From: Florian Westphal <fw@strlen.de>
To: <netdev@vger.kernel.org>
Cc: steffen.klassert@secunet.com, herbert@gondor.apana.org.au,
Florian Westphal <fw@strlen.de>, Simon Horman <horms@kernel.org>
Subject: [PATCH ipsec-next v2 3/3] xfrm: policy: replace session decode with flow dissector
Date: Fri, 29 Sep 2023 14:58:42 +0200 [thread overview]

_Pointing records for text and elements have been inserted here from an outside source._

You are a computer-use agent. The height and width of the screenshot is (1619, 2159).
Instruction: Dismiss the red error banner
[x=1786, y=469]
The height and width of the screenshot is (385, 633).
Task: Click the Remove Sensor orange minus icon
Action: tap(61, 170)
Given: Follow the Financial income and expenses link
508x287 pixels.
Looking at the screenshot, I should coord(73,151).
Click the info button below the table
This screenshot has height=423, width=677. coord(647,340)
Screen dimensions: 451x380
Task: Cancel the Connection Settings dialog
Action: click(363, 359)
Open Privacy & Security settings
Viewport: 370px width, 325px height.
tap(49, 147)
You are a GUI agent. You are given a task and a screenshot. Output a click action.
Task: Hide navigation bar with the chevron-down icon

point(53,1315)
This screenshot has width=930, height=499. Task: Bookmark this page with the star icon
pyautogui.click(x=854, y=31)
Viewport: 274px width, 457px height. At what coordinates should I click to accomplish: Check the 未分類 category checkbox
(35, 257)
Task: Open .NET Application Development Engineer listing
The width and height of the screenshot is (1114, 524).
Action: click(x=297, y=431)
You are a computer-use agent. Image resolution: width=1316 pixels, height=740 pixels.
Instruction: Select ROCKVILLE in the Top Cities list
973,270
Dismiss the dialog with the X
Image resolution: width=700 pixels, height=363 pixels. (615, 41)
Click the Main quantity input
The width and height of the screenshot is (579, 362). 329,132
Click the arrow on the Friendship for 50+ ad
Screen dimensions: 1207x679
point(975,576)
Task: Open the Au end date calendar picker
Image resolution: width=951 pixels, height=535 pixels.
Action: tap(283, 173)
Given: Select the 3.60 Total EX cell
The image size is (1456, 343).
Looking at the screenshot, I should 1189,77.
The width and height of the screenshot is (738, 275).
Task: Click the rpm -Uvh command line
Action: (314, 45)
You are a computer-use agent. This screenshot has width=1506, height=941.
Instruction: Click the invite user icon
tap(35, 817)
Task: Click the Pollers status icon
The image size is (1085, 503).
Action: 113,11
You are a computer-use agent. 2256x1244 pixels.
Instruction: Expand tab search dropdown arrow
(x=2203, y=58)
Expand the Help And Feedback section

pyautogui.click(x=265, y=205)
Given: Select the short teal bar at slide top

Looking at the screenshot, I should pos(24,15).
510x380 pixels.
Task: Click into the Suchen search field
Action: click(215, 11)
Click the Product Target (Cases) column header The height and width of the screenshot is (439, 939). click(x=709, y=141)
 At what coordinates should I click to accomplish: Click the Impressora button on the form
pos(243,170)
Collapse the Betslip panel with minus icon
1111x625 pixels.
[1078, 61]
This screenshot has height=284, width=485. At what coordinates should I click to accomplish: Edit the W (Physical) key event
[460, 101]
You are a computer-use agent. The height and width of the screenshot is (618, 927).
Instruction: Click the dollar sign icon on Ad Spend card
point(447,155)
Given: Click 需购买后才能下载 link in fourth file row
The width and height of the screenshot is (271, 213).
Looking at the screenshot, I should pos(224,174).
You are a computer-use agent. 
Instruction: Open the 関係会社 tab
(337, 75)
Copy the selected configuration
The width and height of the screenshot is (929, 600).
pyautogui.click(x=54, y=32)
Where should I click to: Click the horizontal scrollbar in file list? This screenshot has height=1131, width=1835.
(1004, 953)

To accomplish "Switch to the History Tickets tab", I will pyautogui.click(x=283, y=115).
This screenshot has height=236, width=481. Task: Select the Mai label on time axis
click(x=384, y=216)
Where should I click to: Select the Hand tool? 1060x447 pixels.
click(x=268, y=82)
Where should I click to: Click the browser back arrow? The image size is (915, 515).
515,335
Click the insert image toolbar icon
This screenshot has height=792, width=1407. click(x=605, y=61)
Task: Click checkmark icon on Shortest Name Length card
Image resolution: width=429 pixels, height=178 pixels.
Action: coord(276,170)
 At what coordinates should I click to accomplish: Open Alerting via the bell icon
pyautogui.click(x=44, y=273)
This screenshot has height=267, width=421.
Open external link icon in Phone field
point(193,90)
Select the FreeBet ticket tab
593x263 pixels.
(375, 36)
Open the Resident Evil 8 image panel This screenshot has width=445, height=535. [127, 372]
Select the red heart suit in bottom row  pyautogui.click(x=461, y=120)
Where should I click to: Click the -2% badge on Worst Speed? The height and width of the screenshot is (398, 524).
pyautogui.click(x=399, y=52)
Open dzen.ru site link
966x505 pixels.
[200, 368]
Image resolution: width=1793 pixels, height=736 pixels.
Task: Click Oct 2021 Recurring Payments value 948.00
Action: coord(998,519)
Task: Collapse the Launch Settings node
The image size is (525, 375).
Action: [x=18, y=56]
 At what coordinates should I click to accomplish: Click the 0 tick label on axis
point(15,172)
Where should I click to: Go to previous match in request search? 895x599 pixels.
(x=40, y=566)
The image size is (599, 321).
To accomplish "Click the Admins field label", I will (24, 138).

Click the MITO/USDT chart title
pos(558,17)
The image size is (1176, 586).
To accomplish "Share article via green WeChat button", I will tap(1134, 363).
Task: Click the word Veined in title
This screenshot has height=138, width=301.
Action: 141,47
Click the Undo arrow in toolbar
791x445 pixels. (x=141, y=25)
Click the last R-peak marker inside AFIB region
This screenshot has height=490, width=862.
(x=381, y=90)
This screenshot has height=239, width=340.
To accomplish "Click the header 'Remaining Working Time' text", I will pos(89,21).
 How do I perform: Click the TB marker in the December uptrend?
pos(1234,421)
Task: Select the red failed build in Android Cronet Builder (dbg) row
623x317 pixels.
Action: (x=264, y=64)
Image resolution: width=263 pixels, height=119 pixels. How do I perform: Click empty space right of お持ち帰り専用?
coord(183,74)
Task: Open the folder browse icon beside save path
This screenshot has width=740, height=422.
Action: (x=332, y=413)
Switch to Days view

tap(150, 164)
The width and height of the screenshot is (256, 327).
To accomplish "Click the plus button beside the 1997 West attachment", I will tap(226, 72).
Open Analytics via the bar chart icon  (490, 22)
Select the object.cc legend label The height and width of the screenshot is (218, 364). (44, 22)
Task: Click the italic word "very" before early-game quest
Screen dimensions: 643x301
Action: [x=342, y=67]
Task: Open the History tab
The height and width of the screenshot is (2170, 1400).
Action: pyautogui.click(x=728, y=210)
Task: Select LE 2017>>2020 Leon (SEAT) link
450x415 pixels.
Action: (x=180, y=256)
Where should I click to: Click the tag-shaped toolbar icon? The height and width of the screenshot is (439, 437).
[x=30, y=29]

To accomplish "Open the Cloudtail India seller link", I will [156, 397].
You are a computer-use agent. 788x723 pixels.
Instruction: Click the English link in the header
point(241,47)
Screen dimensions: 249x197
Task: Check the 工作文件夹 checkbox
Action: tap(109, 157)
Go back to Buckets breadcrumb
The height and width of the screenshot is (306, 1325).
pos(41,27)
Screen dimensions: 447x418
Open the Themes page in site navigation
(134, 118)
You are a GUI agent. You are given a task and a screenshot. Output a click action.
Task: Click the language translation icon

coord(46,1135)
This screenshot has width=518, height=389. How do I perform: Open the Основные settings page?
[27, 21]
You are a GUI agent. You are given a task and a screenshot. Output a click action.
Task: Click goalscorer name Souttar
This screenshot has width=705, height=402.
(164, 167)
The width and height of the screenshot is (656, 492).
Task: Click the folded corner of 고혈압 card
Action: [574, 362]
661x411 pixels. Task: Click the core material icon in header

Message-ID: <20230929125848.5445-4-fw@strlen.de> (raw)
In-Reply-To: <20230929125848.5445-1-fw@strlen.de>
xfrm needs to populate ipv4/v6 flow struct for route lookup.
In the past there were several bugs in this code:
1. callers that forget to reload header pointers after
xfrm_decode_session() (it may pull headers).
2. bugs in decoding where accesses past skb->data occurred.
Meanwhile network core gained a packet dissector as well.
This switches xfrm to the flow dissector.
Changes since RFC:
Drop ipv6 mobiliy header support, AFAIU noone uses this.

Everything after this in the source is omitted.